Early life and education

Born in 1950, His Excellency came from the family of one of the biggest merchants in the commercial centre of Oman, Mutrah. As a young man, he studied Geography at Beirut University in Lebanon, before returning to Oman in 1976.

His talents were soon recognised as he was appointed the Director of the Department of Cultural Relations at the Ministry of Education. In the same year, he was named for the second time as President of the Al-Alhy Club and in 1983 was elected as the first Secretary-General of the University Club in Muscat, which later became known as the 'Cultural Club'.

Diplomatic work

In 1982, His Excellency's position at the Ministry of Education was extended to Director General of Missions and External Relations. In this capacity, he attended the conferences of UNESCO, the Office of International Education, and The Arab Organisation for Education, Culture, and Science. In 1984, He was appointed as Ambassador, Permanent Delegate of the Sultanate of Oman to UNESCO, in Paris, France and went on to develop an esteemed diplomatic career.

Dr Hassan's work as a permanent delegate of Oman from 1984 to 2009, during which time he served as President of the General Conference, culminated in a UNESCO gold medal and three UNESCO silver medals.

In 2009, Dr Hassan was promoted by Royal Decree to the position of Adviser with Special Grade as the Permanent Delegate of Oman to UNESCO from 2009 to 2016. From 2016 until his retirement at the end of 2018, he continued his diplomatic work as Adviser with Special Grade at the Embassy of the Sultanate of Oman in Paris.

Awards and accolades

Dr Hassan's diplomatic career was recognised with multiple awards and accolades, in addition to the UNESCO gold and silver medals. In 2007 he was awarded the title of 'Ambassador for peace' by the International Federation for World Peace and the International Federation of Religions for Peace. He also held the Order of Cultural Merit in the Arts and Literature of the rank of commander of the French Republic, and the Presidential Medal of Honor from the Republic of Bulgaria, both awarded in 2008.

In January 2016, he received the great honour of being conferred the Oman Civil Order, Third Class, by His Majesty Sultan Qaboos Bin Said. The prestigious title was awarded in recognition of his excellency's admirable work in carrying out his national duty.

Other works

Dr Hassan also pursued various interests outside of diplomacy, he worked with the Arab League’s Educational, Cultural and Scientific Organization (ALECSO) as a member of Oman’s delegation to the general conferences of ALECSO, and as Member of the Organization’s Executive Board (1976-1981).

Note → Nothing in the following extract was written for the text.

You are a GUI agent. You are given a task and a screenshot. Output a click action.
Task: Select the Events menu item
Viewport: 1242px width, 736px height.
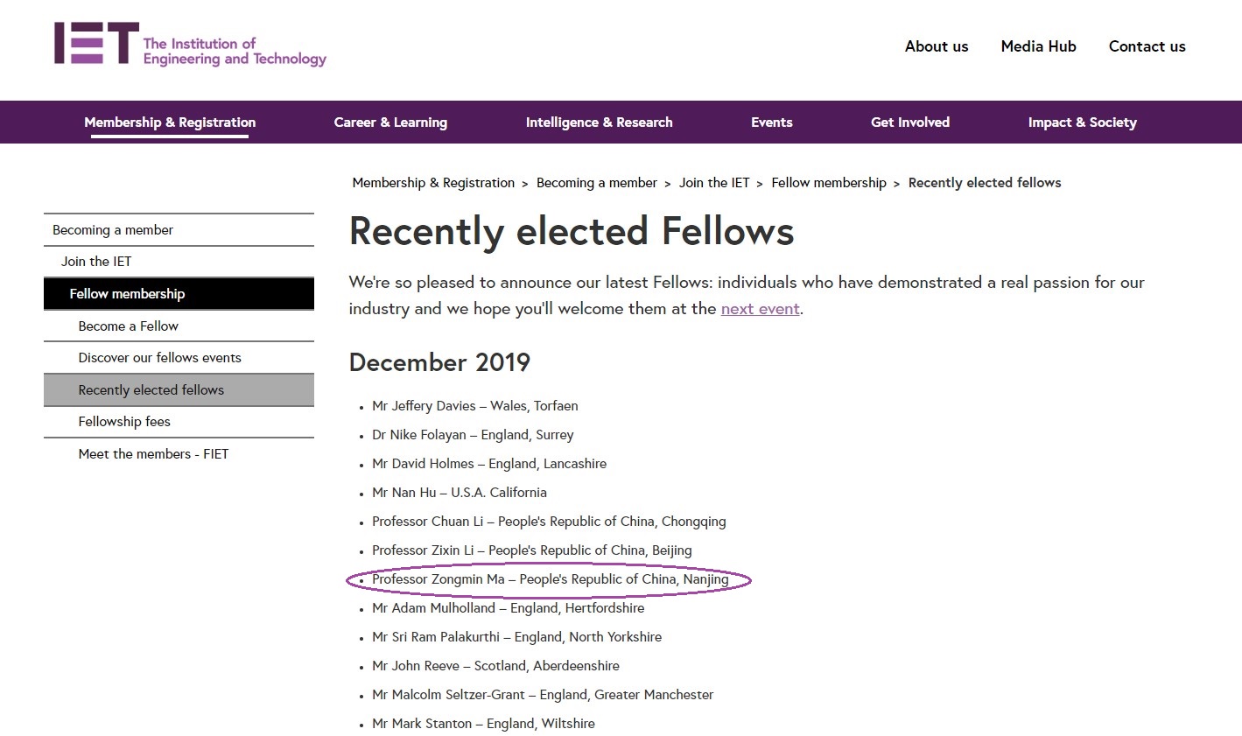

He also founded Oman-based business development consultancy Al-Ghafa in 1983, where he later took on an executive board position, as his son Salem Moosa Jaffar Hassan became managing director.

Dr Hassan was also Professor Lecturer on North Africa and the Middle East at the American Graduate School of International Relations and Diplomacy (Paris) and published a number of scholarly and literary works: "The Development of Omani Administrative Law", "Audat Shanjoub" (The Return of Shanjoub), "Wain Zamanak Ya Bahr" (The Lost Glory of Seafaring Days), "Min al Hayat" (From the Life), "Kalam al Nas Youji al Ras" (Gossip Source of Headache), "Al Darawish Sketches". Dr Hassan who had also been an actor and theatre director has penned several plays on social and cultural subjects.

Efforts for rights

Dr Hassan was elected president of the 33rd session of the General Conference, UNESCO's supreme governing body, in October 2005 with the unanimous support of the Arab-Group and other electoral groups, the executive board, and served until the end of his mandate in November 2007. During his presidency, he worked tirelessly with the two other organs of UNESCO (the executive board, the secretariat) to oversee the implementation of the resolutions and decisions that different ministers of education had decided on during the deliberations of the 33rd session of the General Conference.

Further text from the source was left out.